Condoni, attacco bipartisan a Emma Marcegaglia

Pubblicato il 25 Settembre 2011 - 10:55 OLTRE 6 MESI FA

Emma Marcegaglia

ROMA – Fuoco incrociato contro il presidente di Confindustria Emma Marcegaglia. Dalle pagine del Giornale e del Fatto Quotidiano – di certo non espressione della stessa parte politica – arrivano due articoli assai che ricordano episodi scomodi del passato della leader degli industriali.

Dalle colonne del Giornale Nicola Porro ricorda come la stessa Marcegaglia che oggi tuona “Basta con i condoni fiscali” usufruì proprio di un condono. Era il 2002. In quell’anno, l’azienda della famiglia Marcegaglia, di cui allora la futura presidente di Confindustria era amministratore delegato, pagò 9 milioni e mezzo per sistemare i conti con il Fisco.
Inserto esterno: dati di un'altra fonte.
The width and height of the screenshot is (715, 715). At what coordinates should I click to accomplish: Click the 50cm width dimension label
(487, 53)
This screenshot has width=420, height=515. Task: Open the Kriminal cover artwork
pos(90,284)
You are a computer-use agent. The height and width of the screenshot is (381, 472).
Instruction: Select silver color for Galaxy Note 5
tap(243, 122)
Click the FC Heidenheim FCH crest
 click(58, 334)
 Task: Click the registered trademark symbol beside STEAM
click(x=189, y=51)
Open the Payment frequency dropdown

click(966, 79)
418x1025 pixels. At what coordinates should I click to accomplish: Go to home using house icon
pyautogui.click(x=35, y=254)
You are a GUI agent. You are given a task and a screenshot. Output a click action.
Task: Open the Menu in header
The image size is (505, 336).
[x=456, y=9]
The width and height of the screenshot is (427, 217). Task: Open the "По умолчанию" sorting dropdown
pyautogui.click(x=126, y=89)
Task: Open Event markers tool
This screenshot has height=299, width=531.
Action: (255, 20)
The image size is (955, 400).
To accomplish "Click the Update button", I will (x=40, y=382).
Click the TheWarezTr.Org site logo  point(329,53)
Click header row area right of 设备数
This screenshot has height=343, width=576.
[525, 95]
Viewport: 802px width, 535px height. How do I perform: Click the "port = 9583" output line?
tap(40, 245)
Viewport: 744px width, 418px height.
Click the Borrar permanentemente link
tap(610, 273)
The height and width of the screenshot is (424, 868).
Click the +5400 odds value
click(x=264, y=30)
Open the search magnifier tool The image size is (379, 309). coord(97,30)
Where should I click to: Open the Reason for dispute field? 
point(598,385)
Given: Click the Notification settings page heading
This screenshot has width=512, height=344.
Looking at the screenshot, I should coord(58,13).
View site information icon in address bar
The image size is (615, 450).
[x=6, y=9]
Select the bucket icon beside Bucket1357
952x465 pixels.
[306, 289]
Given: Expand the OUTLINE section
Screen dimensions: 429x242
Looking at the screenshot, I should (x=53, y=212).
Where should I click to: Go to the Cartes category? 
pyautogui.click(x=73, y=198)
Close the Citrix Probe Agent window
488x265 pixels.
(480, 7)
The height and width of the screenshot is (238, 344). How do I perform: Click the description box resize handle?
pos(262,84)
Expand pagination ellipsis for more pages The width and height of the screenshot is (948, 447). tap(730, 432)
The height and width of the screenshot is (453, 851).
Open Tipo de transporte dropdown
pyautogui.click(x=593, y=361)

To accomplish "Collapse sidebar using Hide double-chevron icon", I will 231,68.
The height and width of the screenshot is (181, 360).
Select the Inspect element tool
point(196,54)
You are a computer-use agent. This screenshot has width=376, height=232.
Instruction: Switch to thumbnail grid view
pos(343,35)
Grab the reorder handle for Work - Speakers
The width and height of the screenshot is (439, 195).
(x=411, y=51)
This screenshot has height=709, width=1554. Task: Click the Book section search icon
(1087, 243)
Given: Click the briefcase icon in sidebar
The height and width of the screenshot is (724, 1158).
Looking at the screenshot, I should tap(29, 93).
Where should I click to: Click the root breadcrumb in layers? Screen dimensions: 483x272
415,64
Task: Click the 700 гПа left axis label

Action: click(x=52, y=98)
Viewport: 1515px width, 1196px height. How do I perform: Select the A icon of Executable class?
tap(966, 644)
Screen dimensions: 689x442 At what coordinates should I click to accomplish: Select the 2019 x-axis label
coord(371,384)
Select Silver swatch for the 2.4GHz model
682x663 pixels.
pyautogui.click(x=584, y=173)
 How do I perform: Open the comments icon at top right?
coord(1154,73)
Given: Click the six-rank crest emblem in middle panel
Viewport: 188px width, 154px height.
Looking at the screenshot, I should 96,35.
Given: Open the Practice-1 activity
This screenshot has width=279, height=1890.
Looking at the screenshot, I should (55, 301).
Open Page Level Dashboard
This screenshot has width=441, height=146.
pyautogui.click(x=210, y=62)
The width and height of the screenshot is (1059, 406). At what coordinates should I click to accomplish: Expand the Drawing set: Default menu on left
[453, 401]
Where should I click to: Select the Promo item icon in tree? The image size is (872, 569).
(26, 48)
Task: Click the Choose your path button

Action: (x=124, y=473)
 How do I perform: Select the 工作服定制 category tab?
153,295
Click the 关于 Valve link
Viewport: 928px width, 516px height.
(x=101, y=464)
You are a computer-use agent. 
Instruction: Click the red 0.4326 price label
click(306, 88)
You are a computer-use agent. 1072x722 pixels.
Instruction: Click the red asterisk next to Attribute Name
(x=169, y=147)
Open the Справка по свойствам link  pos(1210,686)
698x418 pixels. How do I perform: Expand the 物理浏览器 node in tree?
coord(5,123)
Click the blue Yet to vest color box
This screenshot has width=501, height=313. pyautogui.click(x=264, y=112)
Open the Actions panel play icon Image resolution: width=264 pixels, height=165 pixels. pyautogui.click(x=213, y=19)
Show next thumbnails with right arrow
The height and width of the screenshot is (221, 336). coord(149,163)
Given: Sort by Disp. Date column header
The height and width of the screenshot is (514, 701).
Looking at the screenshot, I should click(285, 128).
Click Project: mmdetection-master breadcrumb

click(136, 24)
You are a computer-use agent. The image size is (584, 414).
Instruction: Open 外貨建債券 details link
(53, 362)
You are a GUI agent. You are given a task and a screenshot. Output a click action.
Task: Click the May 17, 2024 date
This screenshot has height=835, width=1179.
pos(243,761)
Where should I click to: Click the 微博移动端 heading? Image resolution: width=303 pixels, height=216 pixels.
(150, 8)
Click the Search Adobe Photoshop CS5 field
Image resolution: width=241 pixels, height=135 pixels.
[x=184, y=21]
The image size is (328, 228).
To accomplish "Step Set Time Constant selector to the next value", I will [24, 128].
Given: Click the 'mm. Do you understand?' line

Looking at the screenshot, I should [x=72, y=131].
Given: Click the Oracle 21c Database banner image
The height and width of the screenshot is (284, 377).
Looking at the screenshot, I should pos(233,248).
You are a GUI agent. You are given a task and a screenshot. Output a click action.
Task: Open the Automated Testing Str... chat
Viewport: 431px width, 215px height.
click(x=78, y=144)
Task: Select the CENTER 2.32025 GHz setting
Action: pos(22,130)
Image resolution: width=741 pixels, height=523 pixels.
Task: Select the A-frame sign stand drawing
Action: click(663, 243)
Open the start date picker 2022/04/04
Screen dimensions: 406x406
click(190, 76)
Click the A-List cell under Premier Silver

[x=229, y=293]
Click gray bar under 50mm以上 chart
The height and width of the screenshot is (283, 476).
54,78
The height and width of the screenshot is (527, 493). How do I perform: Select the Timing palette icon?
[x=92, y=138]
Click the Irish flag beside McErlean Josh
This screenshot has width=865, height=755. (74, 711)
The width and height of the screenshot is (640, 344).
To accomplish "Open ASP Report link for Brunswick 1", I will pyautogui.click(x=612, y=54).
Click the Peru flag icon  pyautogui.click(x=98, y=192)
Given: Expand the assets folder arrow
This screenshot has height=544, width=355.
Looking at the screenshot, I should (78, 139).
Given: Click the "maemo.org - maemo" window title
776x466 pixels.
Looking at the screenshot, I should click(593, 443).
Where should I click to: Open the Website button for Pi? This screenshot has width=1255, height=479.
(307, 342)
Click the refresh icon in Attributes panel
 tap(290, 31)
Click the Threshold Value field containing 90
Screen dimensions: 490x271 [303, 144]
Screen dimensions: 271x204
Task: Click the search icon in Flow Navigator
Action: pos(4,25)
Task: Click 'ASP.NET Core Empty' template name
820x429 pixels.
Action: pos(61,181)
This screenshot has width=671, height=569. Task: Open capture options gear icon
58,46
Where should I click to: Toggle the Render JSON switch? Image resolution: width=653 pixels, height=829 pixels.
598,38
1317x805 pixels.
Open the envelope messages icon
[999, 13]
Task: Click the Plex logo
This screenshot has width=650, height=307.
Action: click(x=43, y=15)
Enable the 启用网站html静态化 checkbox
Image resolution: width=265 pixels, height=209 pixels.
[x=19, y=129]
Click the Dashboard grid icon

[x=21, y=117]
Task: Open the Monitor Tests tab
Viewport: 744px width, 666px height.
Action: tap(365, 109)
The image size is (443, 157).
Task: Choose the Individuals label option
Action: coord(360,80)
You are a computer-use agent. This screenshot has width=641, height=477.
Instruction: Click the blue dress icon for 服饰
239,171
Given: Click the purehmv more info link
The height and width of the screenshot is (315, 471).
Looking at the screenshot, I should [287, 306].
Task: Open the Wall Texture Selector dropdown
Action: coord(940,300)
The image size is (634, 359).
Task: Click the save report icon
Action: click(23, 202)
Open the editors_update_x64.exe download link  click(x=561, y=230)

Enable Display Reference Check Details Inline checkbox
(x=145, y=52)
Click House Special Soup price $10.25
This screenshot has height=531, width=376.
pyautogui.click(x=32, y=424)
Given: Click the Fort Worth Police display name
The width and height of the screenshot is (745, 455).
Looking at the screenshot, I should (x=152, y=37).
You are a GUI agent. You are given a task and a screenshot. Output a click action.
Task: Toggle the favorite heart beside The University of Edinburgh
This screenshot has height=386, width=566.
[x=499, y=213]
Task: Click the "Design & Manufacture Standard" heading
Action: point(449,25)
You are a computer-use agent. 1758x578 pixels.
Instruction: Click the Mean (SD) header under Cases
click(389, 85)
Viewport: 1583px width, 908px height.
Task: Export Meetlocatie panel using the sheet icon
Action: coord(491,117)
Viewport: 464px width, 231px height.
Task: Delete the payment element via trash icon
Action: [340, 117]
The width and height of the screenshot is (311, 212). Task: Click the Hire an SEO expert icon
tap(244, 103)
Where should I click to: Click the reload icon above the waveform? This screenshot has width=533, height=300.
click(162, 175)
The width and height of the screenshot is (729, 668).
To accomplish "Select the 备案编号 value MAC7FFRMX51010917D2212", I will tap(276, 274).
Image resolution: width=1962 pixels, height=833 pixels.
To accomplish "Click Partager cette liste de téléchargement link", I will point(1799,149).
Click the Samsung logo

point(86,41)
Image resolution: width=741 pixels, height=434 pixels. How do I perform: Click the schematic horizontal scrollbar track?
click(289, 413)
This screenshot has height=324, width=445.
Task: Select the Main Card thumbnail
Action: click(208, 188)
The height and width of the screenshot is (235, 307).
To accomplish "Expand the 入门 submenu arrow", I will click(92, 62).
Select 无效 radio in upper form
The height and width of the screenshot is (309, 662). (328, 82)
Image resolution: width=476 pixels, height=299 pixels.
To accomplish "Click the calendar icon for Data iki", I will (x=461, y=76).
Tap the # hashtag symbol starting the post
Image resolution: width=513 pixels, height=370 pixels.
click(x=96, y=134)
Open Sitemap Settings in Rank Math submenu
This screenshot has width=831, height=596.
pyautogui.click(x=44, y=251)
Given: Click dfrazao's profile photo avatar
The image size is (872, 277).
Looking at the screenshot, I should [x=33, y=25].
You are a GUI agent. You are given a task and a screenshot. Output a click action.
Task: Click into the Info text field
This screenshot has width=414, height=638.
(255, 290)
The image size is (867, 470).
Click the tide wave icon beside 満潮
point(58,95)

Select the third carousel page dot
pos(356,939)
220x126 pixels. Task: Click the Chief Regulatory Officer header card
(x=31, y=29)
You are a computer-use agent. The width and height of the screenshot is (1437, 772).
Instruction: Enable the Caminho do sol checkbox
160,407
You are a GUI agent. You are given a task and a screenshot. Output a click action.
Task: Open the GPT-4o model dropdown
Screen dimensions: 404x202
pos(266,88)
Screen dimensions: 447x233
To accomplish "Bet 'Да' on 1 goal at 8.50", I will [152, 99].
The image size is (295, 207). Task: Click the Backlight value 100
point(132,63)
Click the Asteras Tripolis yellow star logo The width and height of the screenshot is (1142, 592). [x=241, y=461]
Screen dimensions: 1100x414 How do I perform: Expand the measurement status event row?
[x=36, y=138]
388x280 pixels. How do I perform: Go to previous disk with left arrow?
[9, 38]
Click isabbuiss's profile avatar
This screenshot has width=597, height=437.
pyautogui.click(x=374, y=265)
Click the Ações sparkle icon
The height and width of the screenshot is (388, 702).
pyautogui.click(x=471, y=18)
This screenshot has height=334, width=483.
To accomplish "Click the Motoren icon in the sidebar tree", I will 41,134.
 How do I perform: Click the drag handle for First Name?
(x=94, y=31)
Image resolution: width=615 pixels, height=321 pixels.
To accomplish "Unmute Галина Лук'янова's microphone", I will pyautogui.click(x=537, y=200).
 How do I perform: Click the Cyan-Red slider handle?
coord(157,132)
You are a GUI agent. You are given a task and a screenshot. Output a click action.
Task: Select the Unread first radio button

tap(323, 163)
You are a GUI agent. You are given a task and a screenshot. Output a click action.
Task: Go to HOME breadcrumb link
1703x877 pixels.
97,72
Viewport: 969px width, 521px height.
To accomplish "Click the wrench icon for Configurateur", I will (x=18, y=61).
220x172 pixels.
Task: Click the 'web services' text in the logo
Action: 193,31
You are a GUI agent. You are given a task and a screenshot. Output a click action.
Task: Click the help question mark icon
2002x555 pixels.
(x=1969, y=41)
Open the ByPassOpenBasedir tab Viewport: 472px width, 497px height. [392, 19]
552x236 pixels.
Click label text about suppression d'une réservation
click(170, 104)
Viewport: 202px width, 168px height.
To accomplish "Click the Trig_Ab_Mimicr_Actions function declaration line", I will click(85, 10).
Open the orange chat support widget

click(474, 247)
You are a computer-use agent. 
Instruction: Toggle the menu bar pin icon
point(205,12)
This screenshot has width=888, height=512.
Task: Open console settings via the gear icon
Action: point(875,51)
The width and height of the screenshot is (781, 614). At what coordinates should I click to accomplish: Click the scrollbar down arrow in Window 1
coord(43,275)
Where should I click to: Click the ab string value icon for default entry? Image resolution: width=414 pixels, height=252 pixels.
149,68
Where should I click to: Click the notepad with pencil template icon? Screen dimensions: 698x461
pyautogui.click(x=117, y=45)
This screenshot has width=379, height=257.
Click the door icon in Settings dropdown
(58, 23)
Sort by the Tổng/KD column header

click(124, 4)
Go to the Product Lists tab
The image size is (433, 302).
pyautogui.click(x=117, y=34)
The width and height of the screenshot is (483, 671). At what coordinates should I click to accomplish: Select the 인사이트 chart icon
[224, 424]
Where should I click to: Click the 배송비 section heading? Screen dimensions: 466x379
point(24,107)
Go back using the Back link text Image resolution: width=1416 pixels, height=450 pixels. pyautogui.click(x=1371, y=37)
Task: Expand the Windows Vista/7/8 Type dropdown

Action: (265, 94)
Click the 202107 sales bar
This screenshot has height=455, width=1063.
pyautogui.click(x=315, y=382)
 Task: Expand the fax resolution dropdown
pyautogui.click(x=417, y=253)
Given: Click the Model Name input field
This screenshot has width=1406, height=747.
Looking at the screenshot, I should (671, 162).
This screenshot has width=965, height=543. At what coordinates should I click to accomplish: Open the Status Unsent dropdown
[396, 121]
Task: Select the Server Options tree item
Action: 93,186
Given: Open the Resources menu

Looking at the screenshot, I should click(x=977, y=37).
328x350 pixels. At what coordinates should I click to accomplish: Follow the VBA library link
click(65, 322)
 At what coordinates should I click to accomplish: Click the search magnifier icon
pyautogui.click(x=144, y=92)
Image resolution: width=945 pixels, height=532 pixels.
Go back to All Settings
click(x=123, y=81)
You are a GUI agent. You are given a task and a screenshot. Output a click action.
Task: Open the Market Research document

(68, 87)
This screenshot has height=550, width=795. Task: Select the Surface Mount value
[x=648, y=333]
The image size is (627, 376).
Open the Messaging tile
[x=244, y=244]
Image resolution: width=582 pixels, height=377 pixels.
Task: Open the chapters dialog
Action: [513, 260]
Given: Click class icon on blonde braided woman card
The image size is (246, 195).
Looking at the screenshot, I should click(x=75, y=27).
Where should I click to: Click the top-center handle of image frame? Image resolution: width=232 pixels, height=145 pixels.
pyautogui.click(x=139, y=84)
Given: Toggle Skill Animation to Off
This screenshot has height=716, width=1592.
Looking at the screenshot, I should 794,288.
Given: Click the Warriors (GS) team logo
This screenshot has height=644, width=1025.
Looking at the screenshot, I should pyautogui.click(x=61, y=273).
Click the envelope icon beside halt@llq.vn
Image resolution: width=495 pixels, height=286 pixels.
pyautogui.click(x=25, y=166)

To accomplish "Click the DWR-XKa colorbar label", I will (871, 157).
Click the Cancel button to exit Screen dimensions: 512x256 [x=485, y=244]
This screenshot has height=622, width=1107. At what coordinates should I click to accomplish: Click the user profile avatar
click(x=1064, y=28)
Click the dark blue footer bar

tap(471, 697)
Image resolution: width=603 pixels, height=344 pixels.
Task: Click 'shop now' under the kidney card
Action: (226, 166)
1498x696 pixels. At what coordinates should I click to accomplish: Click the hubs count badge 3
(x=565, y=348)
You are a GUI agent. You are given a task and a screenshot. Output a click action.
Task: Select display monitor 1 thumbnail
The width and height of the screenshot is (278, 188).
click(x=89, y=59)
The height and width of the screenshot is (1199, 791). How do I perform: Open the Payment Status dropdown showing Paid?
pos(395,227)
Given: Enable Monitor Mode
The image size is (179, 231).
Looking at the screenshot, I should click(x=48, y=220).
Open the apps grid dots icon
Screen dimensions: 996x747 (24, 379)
Lo poté fare proprio grazie ad uno degli oggi tanto vituperati – dalla stessa Marcegaglia – condoni. Il punto, però, sottolinea Porro, è che oggi quel condono rischia di non valere più nulla, dopo che l’Unione europea lo ha considerato illegittimo, portando così il governo a riaprire le verifiche sull’anno 2002, come previsto in un codicillo della manovra estiva.

Insomma, Marcegaglia finisce così per passare da fervente critica degli evasori e del governo dei condoni a vittima della lotta all’evasione. Una vittima non proprio immacolata.

Come sottolinea anche Stefano Feltri sul Fatto Quotidiano, sorprende un certo cambio di strategia di Marcegaglia a pochi mesi dal suo addio a Confindustria.

Tra un manifesto “per salvare l’Italia” e le critiche nette al governo Berlusconi, la leader degli industriali sembra dimenticare certe “tracce” del suo sostegno all'”impero ormai in disfacimento”, come scrive Feltri.

Anche senza ricordare “gli appalti alle sue aziende per il mancato G8 alla Maddalena”, scrive Stefano Feltri, o i “contributi governativi alle centrali a biomasse di famiglia, o il lucroso business dei rifiuti alimentato dall’emergenza permanente, c’è sempre il peccato originale: Alitalia. La Marcegaglia aveva detto più volte di voler uscire, dopo aver investito una fiche simbolica, ma è ancora nel capitale, con il suo 0,89 per cento. Quattro miliardi a carico del contribuente per un progetto industriale dagli esiti dubbi”, lo definisce Feltri.

Se tutto questo non bastasse, contro Marcegaglia Porro ricorda i conti cifrati della signora in Svizzera. C’è quello “688342 della Ubs di Lugano a lei intestato (insie­me al padre Steno) dove transita­vano quattrini della Scad Com­pany Ltd, o quello 688340 sempre a Lugano e sempre della Ubs dove transitavano milioni di euro frut­to della costituzione di fondi neri all’estero”, scrive il cronista del Giornale.

Porro ricorda anche dei “750mila euro (che) vennero tra­sferiti dal conto di Lugano a quel­lo di Chiasso e poi presi in contan­ti tra il settembre e il dicembre del 2003 (tutte informazioni contenu­te in una rogatoria ottenuta da Francesco Greco)”.

Come scrive Porro, come sostiene anche Feltri, il punto non è tanto la correttezza etica di Emma Mercagaglia o del suo gruppo, quanto la sua “inadeguatezza  a spiegare al mondo cosa sia necessario fare per dare sviluppo al Paese”.

Di certo aiuterebbe se il gruppo di famiglia competesse sul mercato ad armi pari con i concorrenti. Magari senza conti cifrati in Svizzera. O a Singapore. Di certo senza utilizzare i condoni quando servono e poi scagliarsi contro chi li fa quando.